About This Guide
This guide explains what the Universal Material is, and how to think through building any kind of material in Octane using it. This is meant to complement the updated Universal Material guide, which now serves as a deep dive into all the channels.
Part I is an introduction to the Universal Material, and how to work with the channel attributes.
Part II is a series of nine questions to ask that will guide you through building various types of materials from scratch.
This guide is also available in 📥 PDF format here.
Part I: Introduction
Octane has several different types of materials, all of which can be accessed from the Live Viewer window under Materials>Create.
There are a lot of them, and most of them are still there for compatibility with scene files built in earlier versions of Octane.
The Universal Material is one of the more recent additions, and it replaces the need for just about every other material type in Octane moving forward.
You can convert most materials made with other types (Metallic, Glossy, Specular) to a Universal material by selecting it in the dropdown in the Basic tab of the material (or at the top left of the material properties in the node editor).
The most important thing to understand about materials in Octane (and most physically-based render systems for that matter) is that they are broken down into a stack of channels. Each channel describes a different property of the material (how reflective it is, how transparent it is, etc.).
Most of the different material types in Octane have a small subset of all the available channels, but the Universal Material has all of them (hence “universal”). This can be a little overwhelming at first, but as you get used to it, you’ll find it a lot easier to quickly build any type of material you want.
Important: turning off (unchecking) a channel in the Basic tab of the material does NOT remove the channel’s contribution, it simply hides the channel from the UI. If metallic was at 1, and you uncheck the Metallic channel in the basic tab, the material will stay at metallic=1 until you turn it back on and change the slider.
All channels have one or more attributes that describe how the channel behaves. Simple ones like Bump and Dispersion just have a single slider or texture input, while channels like Albedo and IOR are quite a bit more complex.
The UI across all channels usually boils down to three types of controls.
The Color Picker assigns a color to the channel’s contribution to the material. What the picker looks like depends on whether you have it set to Cinema 4D Native (shown above) or Octane Native (R, G and B sliders). This option is found in the Octane Settings, in the Settings tab, in the Other subtab.
The Float slider goes between two floating point values (numbers with a decimal point). It usually includes a field that you can type in exact values as well. Most of the time this slider goes between 0 and 1. 0 means black, or no contribution. 1 means white, or full contribution.
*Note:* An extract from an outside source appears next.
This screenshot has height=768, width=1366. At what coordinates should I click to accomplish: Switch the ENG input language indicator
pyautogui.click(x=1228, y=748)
Some channels like Dispersion and IOR have float sliders that go between minimum and maximum real world values, and some like Anisotropy even go to negative numbers.
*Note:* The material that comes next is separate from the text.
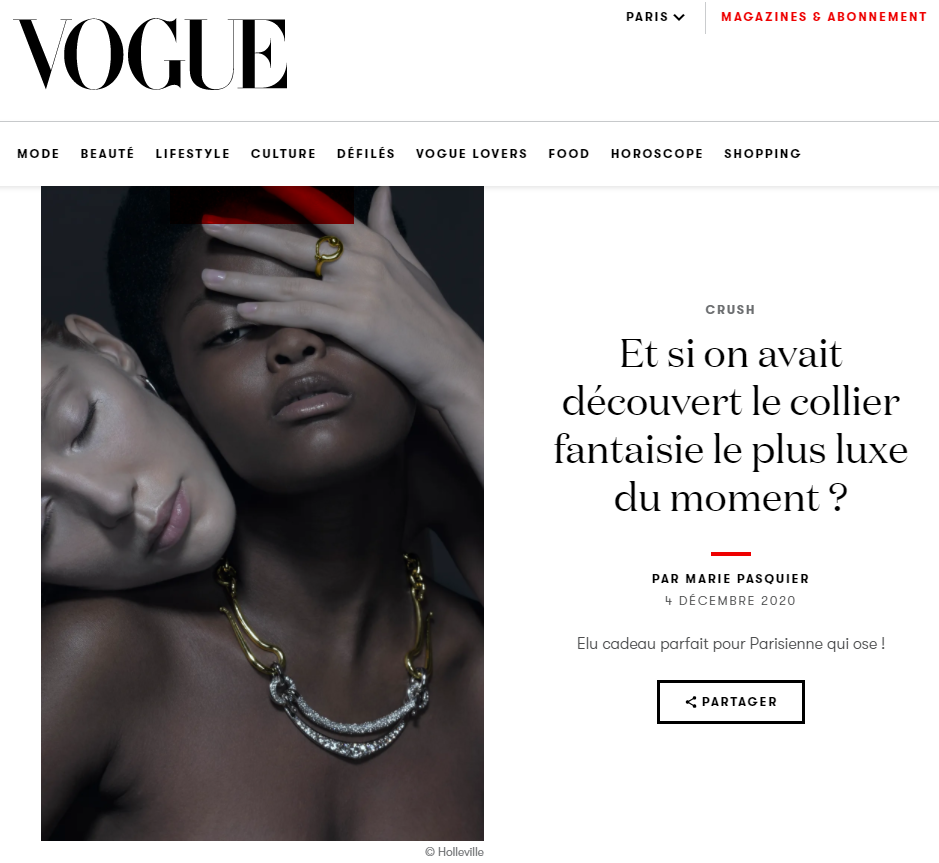Go to Beauté section
This screenshot has width=939, height=863.
pos(108,154)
The Texture Input allows you to hook another node up to the channel. This can either be a bitmap image (best nested in an ImageTexture node), or a procedural node like a noise or gradient.
Channel Attribute Hierarchy
The three attribute types exist in a hierarchy.
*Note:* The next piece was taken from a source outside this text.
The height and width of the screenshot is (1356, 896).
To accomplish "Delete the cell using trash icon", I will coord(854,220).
At the top of the hierarchy is the Texture Input. This will override the color and float inputs if something is fed into it. If the Texture Input section has a Mix slider, then you can do a simple blend (think Opacity slider in Photoshop) between the texture and the color or float under it. For more complex mixing and layering, check out this guide.
Below the Texture in the hierarchy is the Color Picker. The picker is overridden by the texture, but it overrides the Float value.
Bottom of the list is the Float value, and this is where things can be confusing.
If there’s no texture input, and the color picker is set to 0,0,0 (or #000000, or the equivalent of pure black in whatever mode you’re in), then the Float slider acts as a 0-1 grayscale slider with 0 being black, and 1 being pure white.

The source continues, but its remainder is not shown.